O escritor e dramaturgo Manoel Carlos Gonçalves de Almeida morreu neste sábado (10), aos 92 anos. Reconhecido como um dos maiores autores de novelas do país, ele foi responsável por sucessos marcantes da televisão brasileira, como Por Amor, Laços de Família, Mulheres Apaixonadas e Páginas da Vida.
A morte foi confirmada por meio de nota divulgada pela produtora Boa Palavra, detentora dos direitos autorais de suas obras. No comunicado, a empresa lamentou a perda do autor, conhecido carinhosamente como Maneco.

“É com profundo pesar que comunicamos o falecimento de Manoel Carlos Gonçalves de Almeida, ocorrido hoje, aos 92 anos”, informou a produtora.

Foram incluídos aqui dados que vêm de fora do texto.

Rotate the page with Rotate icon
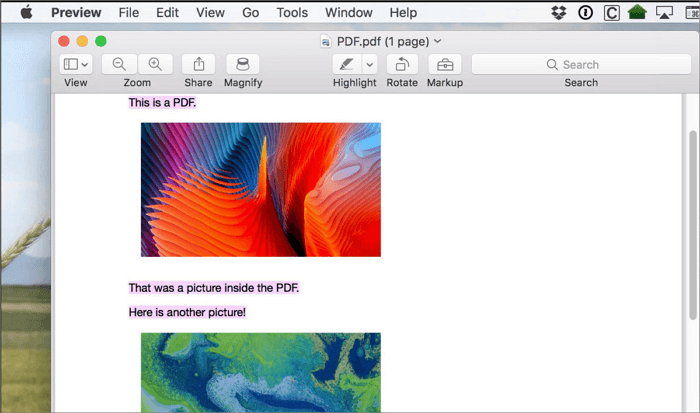This screenshot has width=700, height=413. pyautogui.click(x=402, y=64)
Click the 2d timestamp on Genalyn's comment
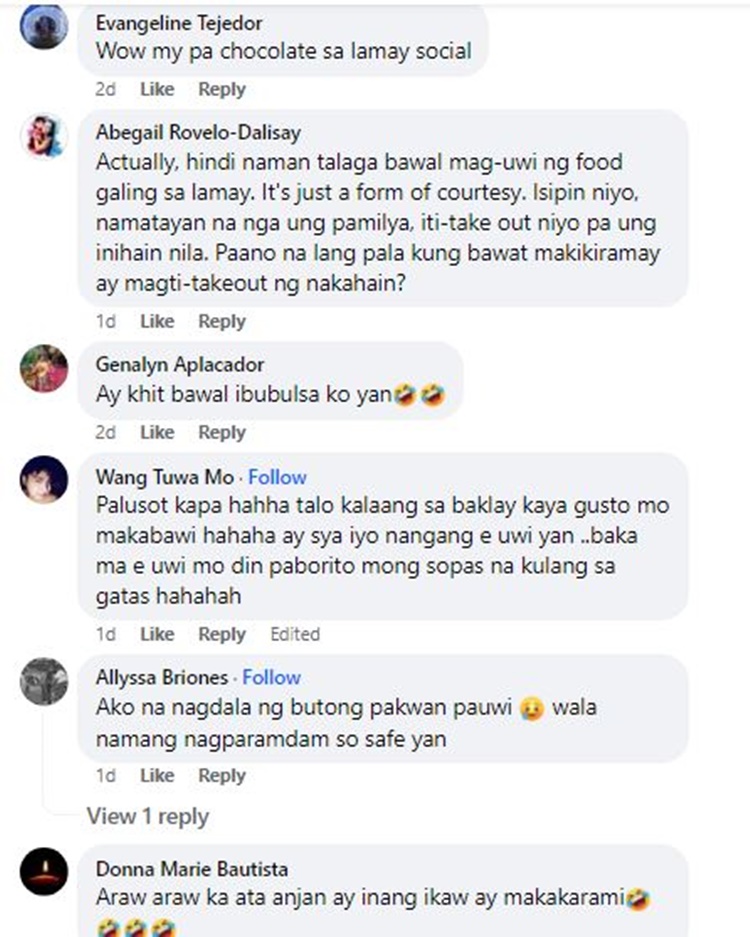 [106, 432]
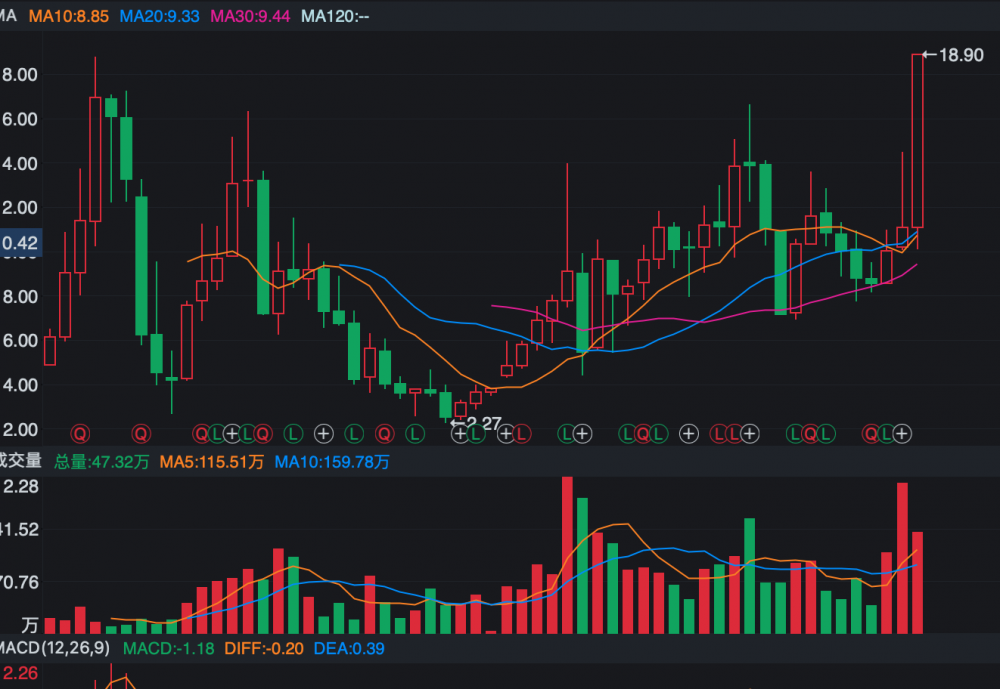Screen dimensions: 1000x689
Task: Click the leftmost green L marker
Action: [217, 433]
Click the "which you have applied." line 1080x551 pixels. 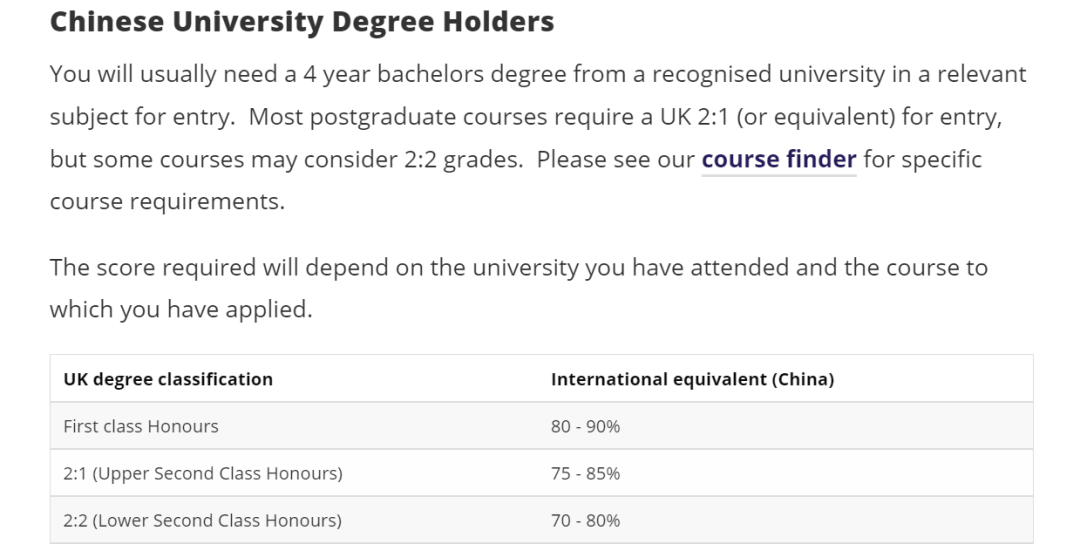pos(181,310)
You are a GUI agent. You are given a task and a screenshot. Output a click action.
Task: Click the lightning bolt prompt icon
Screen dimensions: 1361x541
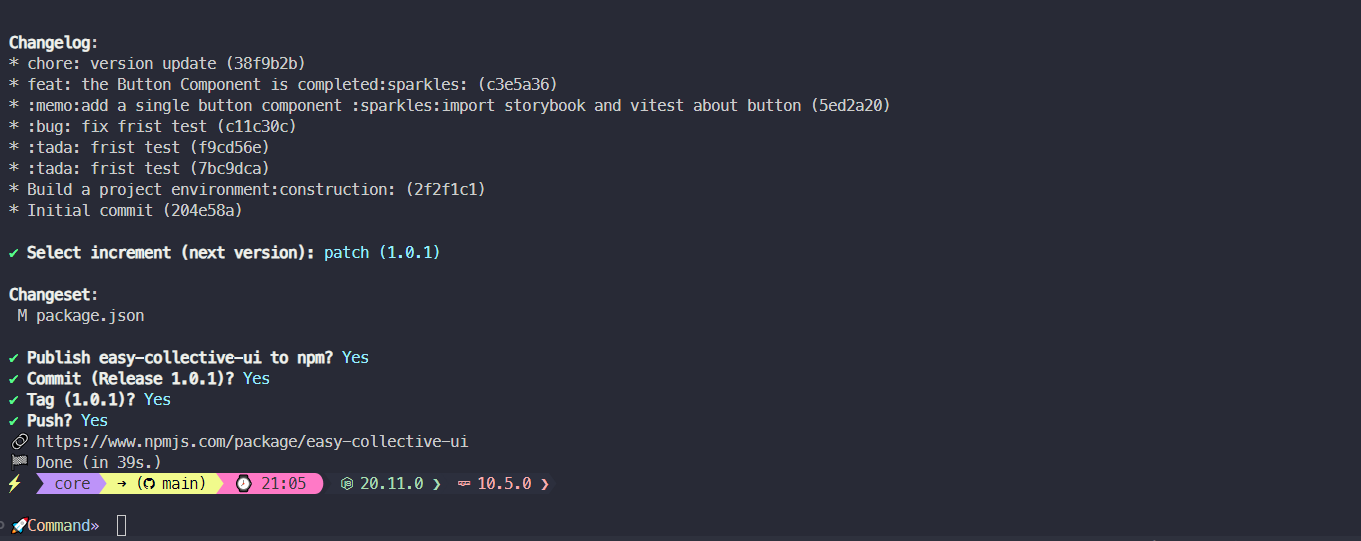coord(14,484)
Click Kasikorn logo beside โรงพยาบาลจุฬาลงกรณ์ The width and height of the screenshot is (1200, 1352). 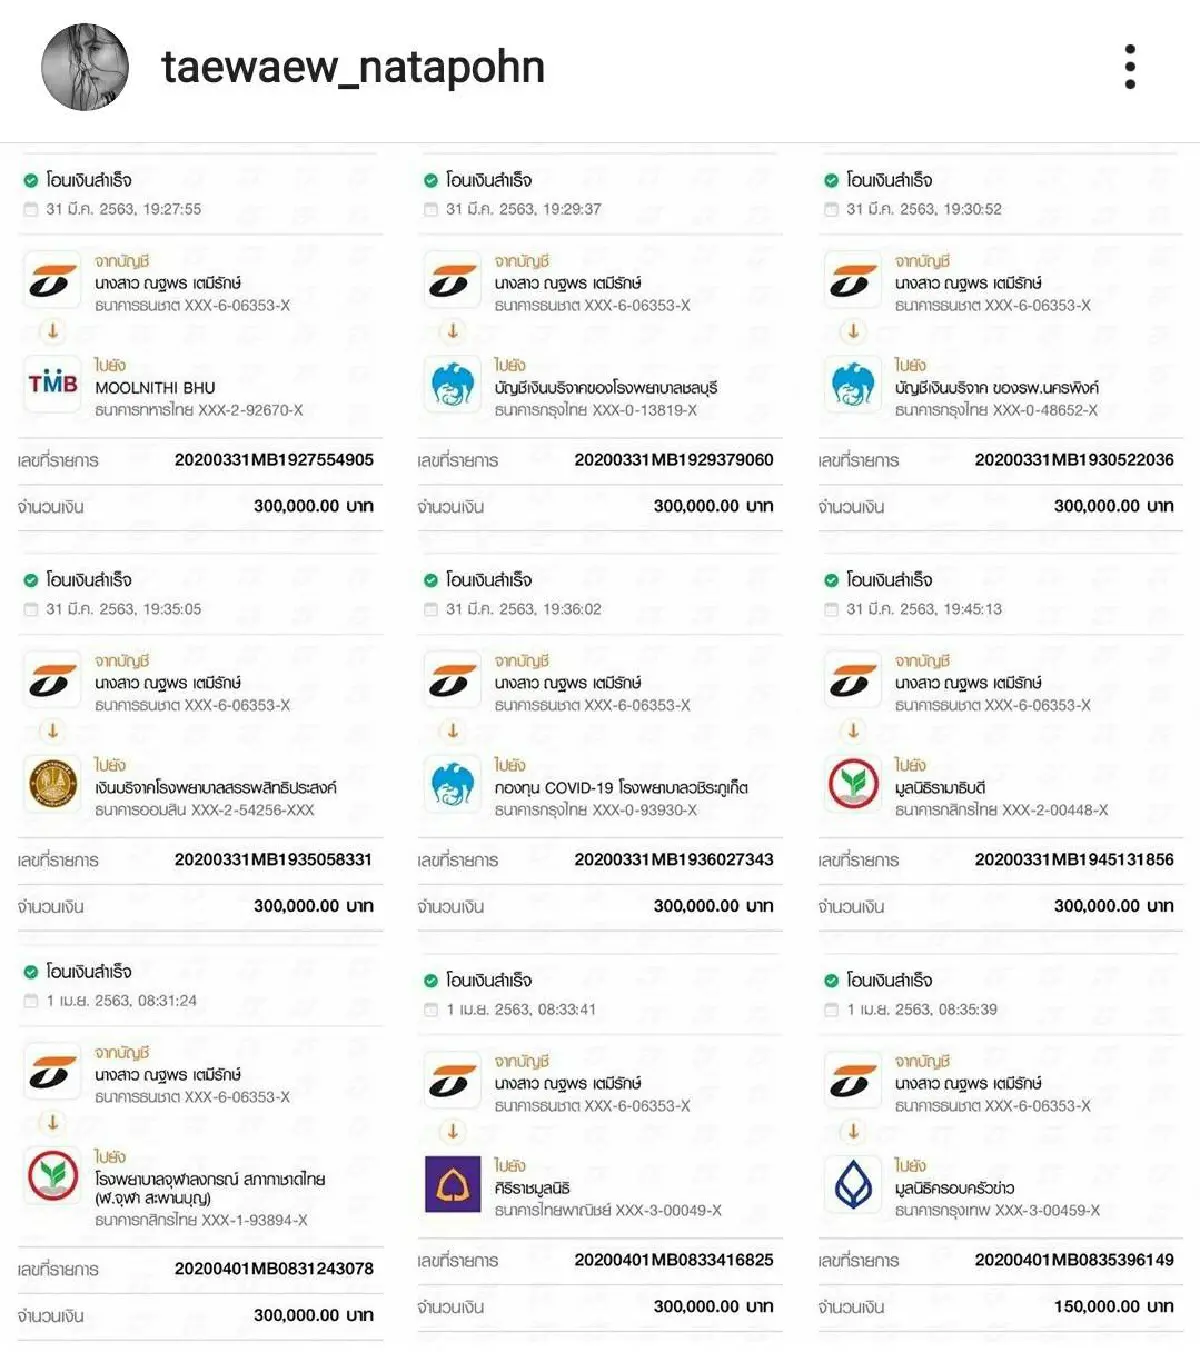(53, 1175)
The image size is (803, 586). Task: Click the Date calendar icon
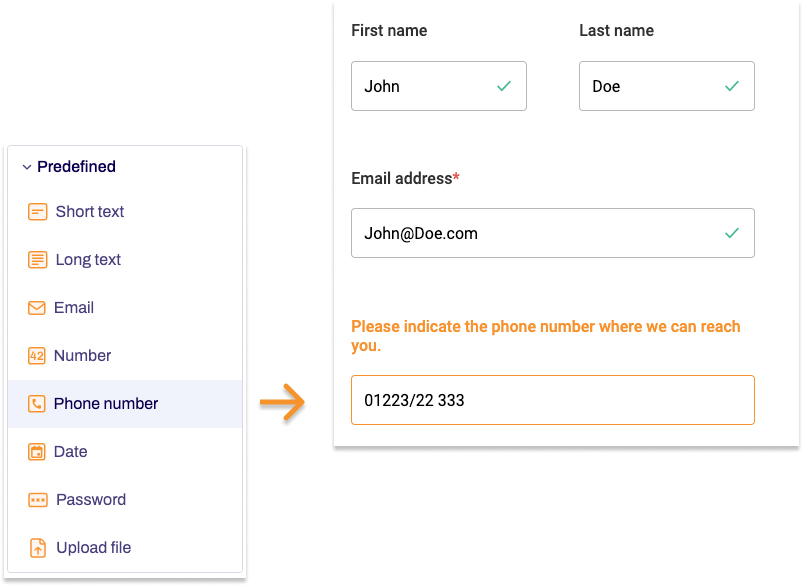[x=37, y=451]
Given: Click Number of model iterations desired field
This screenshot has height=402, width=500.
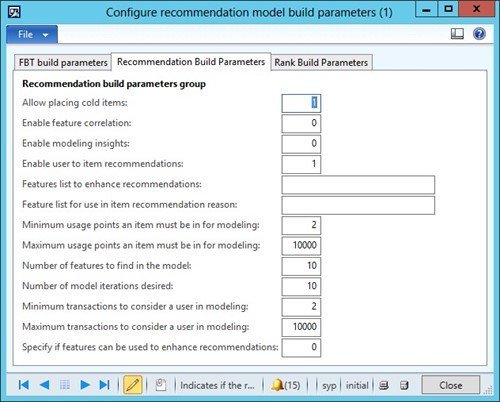Looking at the screenshot, I should (x=301, y=286).
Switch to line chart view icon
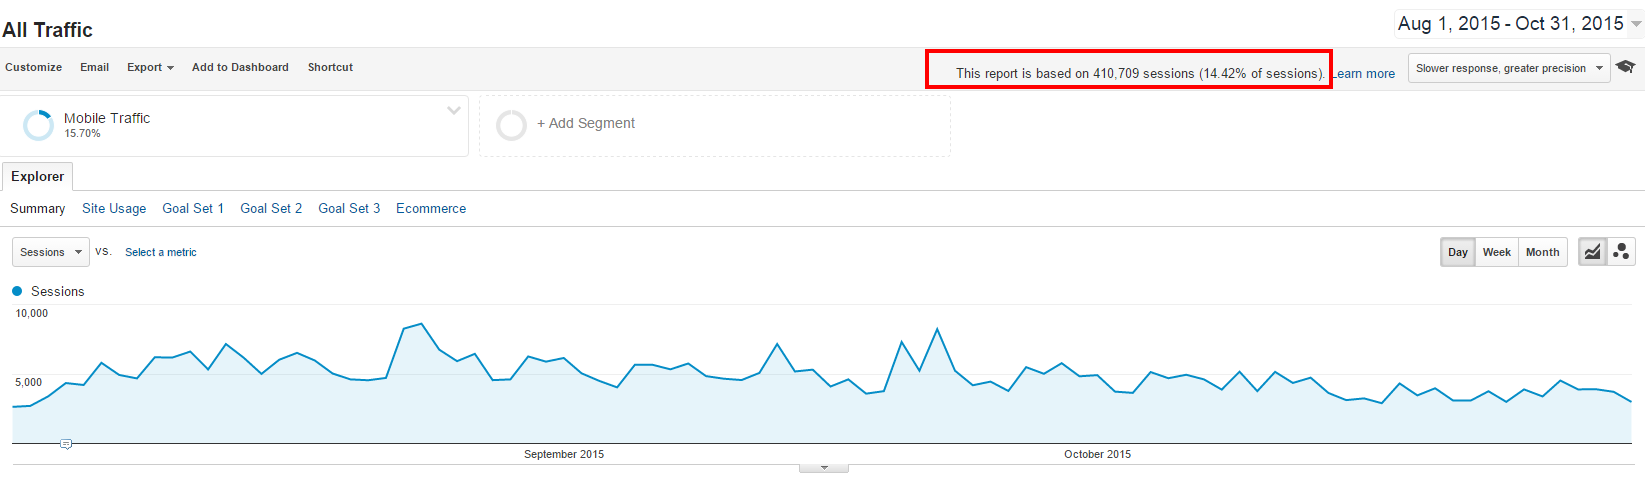This screenshot has width=1645, height=487. (x=1593, y=252)
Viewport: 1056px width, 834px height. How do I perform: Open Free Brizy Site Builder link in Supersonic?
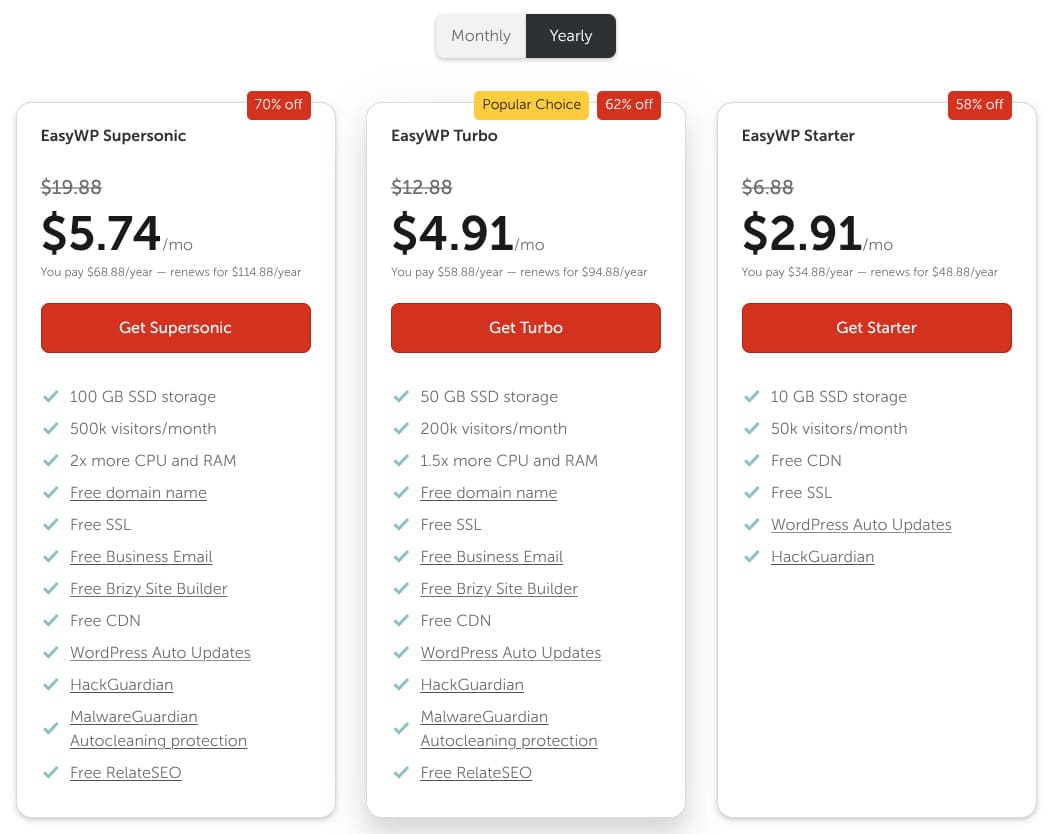pos(148,589)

Nascido em 14 de março de 1933, na cidade de São Paulo, Manoel Carlos iniciou sua trajetória artística no teatro, na década de 1950, atuando como ator. Pouco tempo depois, passou a se dedicar à escrita e, em 1952, lançou sua primeira novela, Helena, exibida pela TV Paulista, emissora que mais tarde daria origem à TV Globo.
Ao longo da carreira, Maneco trabalhou em diversas emissoras, como TV Tupi, Record, Manchete e Band, exercendo funções como autor, diretor e roteirista de novelas, minisséries e programas. No entanto, foi na Globo que alcançou projeção nacional e consolidou seu nome na teledramaturgia.
Sua estreia na emissora ocorreu em 1978, com Maria, Maria, exibida no horário das 18h. Dois anos depois, passou a integrar a faixa nobre das 20h como coautor de Água Viva, ao lado de Gilberto Braga. A novela se tornou um grande sucesso e abriu caminho para outros títulos consagrados, como Baila Comigo (1981) e Sol de Verão (1982).
A parceria duradoura com a Globo resultou em uma sequência de produções de forte repercussão, entre elas Felicidade (1991–1992), Por Amor (1997–1998), Laços de Família (2000–2001), Mulheres Apaixonadas (2003), Páginas da Vida (2006–2007), Viver a Vida (2009–2010) e Em Família (2014), sua última novela.
Além dos folhetins, Manoel Carlos também deixou sua marca em séries e minisséries. Um de seus trabalhos mais elogiados foi Malu Mulher, exibido entre 1979 e 1980. Ele ainda assinou produções como Presença de Anita (2001) e Maysa: Quando Fala o Coração (2009).
Conhecido por retratar conflitos familiares, personagens femininas fortes e por batizar muitas de suas protagonistas com o nome Helena, Maneco construiu uma obra profundamente ligada ao cotidiano brasileiro. Embora paulista, fez do Rio de Janeiro o principal cenário de suas histórias, ajudando a eternizar a cidade na dramaturgia nacional.
Com sua morte, a televisão brasileira perde um de seus autores mais influentes e um legado que atravessa gerações.